** SOURCE RECORDS follows **
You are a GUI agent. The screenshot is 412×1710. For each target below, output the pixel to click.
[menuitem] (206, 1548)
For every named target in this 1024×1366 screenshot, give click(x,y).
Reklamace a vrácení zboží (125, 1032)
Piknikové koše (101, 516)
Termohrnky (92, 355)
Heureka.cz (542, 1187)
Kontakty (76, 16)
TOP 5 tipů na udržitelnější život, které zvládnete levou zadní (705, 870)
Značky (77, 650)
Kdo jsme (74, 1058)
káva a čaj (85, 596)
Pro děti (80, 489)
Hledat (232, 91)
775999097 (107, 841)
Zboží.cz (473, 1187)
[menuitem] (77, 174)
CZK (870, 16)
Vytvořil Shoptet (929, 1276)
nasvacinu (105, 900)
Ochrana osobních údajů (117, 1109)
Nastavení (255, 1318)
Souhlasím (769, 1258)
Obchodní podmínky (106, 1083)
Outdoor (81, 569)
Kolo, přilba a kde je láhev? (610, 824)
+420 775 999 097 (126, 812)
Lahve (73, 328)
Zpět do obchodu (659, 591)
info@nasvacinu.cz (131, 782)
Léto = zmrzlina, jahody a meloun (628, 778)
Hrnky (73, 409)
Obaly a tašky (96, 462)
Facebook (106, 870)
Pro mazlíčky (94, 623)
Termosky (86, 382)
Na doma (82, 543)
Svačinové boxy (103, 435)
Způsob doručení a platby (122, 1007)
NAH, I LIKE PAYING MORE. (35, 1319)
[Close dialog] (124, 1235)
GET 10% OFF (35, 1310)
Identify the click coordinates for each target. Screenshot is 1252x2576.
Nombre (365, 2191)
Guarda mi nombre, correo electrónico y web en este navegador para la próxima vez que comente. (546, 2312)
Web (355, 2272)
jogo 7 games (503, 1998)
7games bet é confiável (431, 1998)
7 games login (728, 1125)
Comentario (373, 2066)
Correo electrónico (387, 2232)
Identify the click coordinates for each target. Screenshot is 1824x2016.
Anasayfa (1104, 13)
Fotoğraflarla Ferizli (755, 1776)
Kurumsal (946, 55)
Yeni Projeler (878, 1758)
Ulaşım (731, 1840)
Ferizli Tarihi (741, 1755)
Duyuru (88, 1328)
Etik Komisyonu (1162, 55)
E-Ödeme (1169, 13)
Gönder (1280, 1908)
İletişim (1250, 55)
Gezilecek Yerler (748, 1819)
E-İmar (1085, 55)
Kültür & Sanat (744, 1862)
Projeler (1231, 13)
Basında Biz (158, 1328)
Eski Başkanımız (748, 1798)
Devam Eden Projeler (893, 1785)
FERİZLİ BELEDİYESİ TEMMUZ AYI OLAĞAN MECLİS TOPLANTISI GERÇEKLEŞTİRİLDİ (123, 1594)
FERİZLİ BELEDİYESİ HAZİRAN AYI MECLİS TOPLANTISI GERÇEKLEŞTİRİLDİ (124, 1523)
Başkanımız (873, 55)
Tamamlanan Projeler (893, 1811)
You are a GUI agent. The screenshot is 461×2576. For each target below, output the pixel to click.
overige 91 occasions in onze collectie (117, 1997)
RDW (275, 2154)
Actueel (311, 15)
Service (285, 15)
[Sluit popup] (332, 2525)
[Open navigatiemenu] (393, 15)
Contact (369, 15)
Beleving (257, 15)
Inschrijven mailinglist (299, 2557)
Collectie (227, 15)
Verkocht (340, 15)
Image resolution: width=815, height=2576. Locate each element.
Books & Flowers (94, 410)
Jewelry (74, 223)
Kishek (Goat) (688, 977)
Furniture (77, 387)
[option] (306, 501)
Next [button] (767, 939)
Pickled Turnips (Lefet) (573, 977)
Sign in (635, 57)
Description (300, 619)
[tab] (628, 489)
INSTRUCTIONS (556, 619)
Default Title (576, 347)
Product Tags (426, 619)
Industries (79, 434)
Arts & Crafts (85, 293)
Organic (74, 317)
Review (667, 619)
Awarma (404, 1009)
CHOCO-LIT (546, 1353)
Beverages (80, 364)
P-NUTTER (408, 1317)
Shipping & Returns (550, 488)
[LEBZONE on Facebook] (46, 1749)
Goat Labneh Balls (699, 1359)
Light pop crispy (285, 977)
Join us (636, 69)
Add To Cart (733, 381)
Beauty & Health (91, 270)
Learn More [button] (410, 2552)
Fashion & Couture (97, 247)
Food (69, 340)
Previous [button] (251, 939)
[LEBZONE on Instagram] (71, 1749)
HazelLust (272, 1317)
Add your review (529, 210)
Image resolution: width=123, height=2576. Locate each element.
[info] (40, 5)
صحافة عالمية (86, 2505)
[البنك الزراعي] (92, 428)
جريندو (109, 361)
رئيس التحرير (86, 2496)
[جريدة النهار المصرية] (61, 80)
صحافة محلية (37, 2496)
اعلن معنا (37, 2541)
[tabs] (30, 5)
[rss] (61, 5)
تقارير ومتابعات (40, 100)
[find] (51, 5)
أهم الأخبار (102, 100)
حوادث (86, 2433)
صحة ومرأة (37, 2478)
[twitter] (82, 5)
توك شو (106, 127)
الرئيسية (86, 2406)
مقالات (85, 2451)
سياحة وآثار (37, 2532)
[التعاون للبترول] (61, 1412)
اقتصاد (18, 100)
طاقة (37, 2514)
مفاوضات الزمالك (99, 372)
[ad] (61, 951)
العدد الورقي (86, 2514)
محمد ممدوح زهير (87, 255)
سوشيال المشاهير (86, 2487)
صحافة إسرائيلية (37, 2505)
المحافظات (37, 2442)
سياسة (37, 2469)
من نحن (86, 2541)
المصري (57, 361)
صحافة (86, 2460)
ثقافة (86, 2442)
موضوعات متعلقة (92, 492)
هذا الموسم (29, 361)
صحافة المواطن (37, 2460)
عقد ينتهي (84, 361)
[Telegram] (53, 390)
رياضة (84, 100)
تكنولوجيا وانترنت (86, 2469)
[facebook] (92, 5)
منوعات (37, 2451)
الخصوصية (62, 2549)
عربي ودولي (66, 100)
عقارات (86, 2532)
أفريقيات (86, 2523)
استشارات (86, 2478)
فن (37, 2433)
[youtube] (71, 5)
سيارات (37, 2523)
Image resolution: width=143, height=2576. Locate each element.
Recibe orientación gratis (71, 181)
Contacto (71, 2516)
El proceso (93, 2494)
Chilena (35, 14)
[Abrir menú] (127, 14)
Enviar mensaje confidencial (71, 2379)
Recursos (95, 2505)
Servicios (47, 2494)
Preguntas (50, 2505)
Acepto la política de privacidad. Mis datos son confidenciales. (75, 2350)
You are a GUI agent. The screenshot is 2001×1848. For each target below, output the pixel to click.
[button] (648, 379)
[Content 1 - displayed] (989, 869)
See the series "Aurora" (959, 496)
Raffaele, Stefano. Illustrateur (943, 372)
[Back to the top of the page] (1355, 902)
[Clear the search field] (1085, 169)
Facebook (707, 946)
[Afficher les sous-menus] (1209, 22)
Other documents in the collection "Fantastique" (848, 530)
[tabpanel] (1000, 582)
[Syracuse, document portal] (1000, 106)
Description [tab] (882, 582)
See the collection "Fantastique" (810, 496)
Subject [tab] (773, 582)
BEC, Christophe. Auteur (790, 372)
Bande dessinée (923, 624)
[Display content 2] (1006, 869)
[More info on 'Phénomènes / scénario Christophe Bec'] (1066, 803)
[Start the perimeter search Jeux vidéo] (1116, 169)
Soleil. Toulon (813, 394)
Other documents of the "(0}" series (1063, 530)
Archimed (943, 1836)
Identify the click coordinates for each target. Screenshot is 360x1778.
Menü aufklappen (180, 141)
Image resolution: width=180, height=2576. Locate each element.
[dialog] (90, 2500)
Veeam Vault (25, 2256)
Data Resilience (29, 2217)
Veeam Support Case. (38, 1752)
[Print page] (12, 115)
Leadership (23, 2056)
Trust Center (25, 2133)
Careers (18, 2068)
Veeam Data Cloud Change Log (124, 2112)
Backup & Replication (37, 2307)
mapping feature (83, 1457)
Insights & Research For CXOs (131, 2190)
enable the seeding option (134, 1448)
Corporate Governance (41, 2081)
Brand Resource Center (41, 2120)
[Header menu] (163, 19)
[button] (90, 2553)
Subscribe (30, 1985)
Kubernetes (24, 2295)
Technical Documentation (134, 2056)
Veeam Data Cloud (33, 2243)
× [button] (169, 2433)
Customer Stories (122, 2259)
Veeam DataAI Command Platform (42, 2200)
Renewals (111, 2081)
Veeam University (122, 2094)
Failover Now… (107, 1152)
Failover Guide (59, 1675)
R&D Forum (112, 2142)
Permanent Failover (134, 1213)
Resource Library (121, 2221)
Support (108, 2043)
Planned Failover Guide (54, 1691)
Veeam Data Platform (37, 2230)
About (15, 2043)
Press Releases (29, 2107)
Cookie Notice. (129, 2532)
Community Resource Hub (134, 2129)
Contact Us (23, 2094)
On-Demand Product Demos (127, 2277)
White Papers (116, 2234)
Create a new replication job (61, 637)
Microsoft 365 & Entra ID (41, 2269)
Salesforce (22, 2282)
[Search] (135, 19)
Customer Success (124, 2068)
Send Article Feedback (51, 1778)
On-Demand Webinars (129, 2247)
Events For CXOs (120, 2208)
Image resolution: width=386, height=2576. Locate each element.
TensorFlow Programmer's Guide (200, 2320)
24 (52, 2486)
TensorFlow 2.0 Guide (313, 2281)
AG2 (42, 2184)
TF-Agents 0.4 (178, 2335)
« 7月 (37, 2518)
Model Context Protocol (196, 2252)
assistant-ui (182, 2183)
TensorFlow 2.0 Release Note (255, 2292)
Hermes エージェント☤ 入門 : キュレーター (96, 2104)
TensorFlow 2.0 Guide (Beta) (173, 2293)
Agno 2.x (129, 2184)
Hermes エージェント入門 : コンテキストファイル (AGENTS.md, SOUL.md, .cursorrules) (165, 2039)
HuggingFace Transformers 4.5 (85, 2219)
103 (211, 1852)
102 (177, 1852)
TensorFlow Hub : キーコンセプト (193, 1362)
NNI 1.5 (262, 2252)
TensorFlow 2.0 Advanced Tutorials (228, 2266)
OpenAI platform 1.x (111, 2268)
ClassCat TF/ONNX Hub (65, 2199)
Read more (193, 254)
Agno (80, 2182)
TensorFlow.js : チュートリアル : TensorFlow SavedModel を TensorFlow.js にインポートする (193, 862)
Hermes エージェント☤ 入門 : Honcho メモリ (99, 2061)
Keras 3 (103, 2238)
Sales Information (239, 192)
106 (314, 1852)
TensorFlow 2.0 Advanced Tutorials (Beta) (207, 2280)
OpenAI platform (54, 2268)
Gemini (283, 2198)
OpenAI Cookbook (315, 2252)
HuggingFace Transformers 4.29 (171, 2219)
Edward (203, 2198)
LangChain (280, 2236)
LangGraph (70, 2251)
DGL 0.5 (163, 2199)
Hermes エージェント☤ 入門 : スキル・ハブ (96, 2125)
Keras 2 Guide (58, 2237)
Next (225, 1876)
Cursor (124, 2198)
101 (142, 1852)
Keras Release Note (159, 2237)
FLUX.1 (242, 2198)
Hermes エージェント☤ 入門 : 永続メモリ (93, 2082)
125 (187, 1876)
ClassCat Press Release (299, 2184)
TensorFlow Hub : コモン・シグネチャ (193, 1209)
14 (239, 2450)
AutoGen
** End of SOURCE RECORDS **
Using the entries above, return exactly the lines from the line with "Brand Resource Center (41, 2120)" to the line with "R&D Forum (112, 2142)", counting both of those lines.

Brand Resource Center (41, 2120)
[Header menu] (163, 19)
[button] (90, 2553)
Subscribe (30, 1985)
Kubernetes (24, 2295)
Technical Documentation (134, 2056)
Veeam Data Cloud (33, 2243)
× [button] (169, 2433)
Customer Stories (122, 2259)
Veeam DataAI Command Platform (42, 2200)
Renewals (111, 2081)
Veeam University (122, 2094)
Failover Now… (107, 1152)
Failover Guide (59, 1675)
R&D Forum (112, 2142)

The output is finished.